Jurisprudence
Marques

Demande d’enregistrement de marque - Caractère trompeur du signe Delikatessen KAVIARI PARIS pour désigner les œufs de poissons préparés ou non

PIBD 1165-III-6
CA Paris, 11 juin 2021

Demande d’enregistrement de marque - Caractère trompeur (oui) - Nature du produit - Droit de l’UE - Fonction d’indication d’origine

Texte
Demande d’enregistrement de marque n° 4 500 628 de la société Kaviari
Texte

C’est à juste titre que l’INPI a rejeté la demande d’enregistrement de la dénomination Delikatessen KAVIARI PARIS, au motif qu’elle est trompeuse pour désigner les « oeufs de poisson préparés » et les « oeufs de poissons ».
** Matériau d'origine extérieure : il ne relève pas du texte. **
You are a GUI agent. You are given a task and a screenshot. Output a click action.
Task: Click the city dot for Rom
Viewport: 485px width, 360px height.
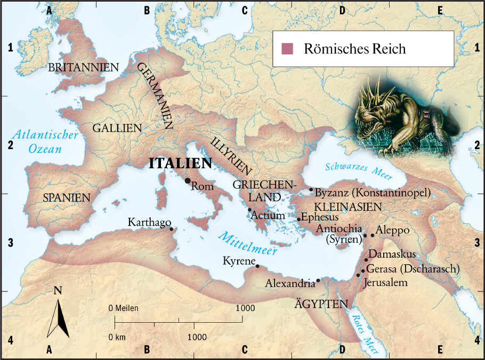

Selon l’arrêt Elizabeth Emanuel de la CJCE[1], le motif d’ordre public de protection du consommateur qui justifie l’interdiction édictée par l’article 3, §1, g), de la directive n° 89/104 doit conduire à rechercher si la marque est de nature à tromper le consommateur moyen, normalement informé, attentif et avisé des produits qu'elle est destinée à distinguer. Il suffit qu’un risque de tromperie soit établi pour que la marque soit refusée à l'enregistrement car, de ce seul fait, elle s'écarte de sa fonction, qui est de garantir l'origine des produits marqués, et cesse d'être utile au consommateur pour lui être, à l'inverse, préjudiciable. De plus, il résulte de l’article L. 711-3 du CPI, dans sa version alors applicable, que le risque de tromperie doit être apprécié au regard du signe lui-même, pris dans son ensemble ou dans un de ses éléments.

En l'espèce, la séquence d'attaque de l'élément « Kaviari » est visuellement très proche et phonétiquement identique au mot « caviar », qui désigne un produit alimentaire très recherché, préparé à partir d’œufs d’esturgeons mis en saumure. Le consommateur moyen sera immédiatement enclin à appréhender le terme « Kaviari » comme faisant référence au « caviar » et légitimement fondé à croire que les produits présentés à la vente sous cette désignation sont du caviar. Un risque d'induire en erreur le consommateur sur la nature du produit est ainsi établi pour les « œufs de poisson préparés » et « oeufs de poissons » qui ne seraient pas du caviar. Un tel risque est d'autant plus fort qu’il s’agit d’un produit connu pour incarner le luxe, la rareté et la cherté, ce qui le rend très attractif pour le consommateur moyen, qui n'a pas l'habitude d'y être confronté. Enfin, le fait que l’élément « Kaviari » soit positionné au sein de l’ensemble verbal sous le mot « Delikatessen », en petits caractères, est susceptible de conduire le consommateur à le regarder comme une mention informative sur la nature du produit.

Cour d’appel de Paris, pôle 5, 2e ch., 11 juin 2021, 2020/12605 (M20210141)[2]
Kaviari SAS c. INPI
(Rejet recours c. décision INPI, 3 août 2020)

[1] CJCE, 3e ch., 30 mars 2006, C-259/04, M20060181, PIBD 2006, 830, III-356, D., Cah. dr. des aff., 30, 7 sept. 2006, p. 2109, note de D Poracchia et de C-A Maetz ; Comm. com. électr., juill.-août 2006, p. 29, note de C Caron ; D., Cah. dr. des aff., 21, 1er juin 2006, p. 1455, note de J Daleau ; Propr. industr., avr. 2020, chron. 3, note de J Canlorbe.

[2] Voir également, une décision rendue le même jour entre les mêmes parties par la cour d’appel de Paris, rejetant le recours formé contre la décision du directeur du directeur de l’INPI en date du 18 août 2020 qui avait rejeté l’enregistrement du signe KAVIARI pour désigner également des œufs de poissons et œufs de poissons préparés (2020/12927, M20210140).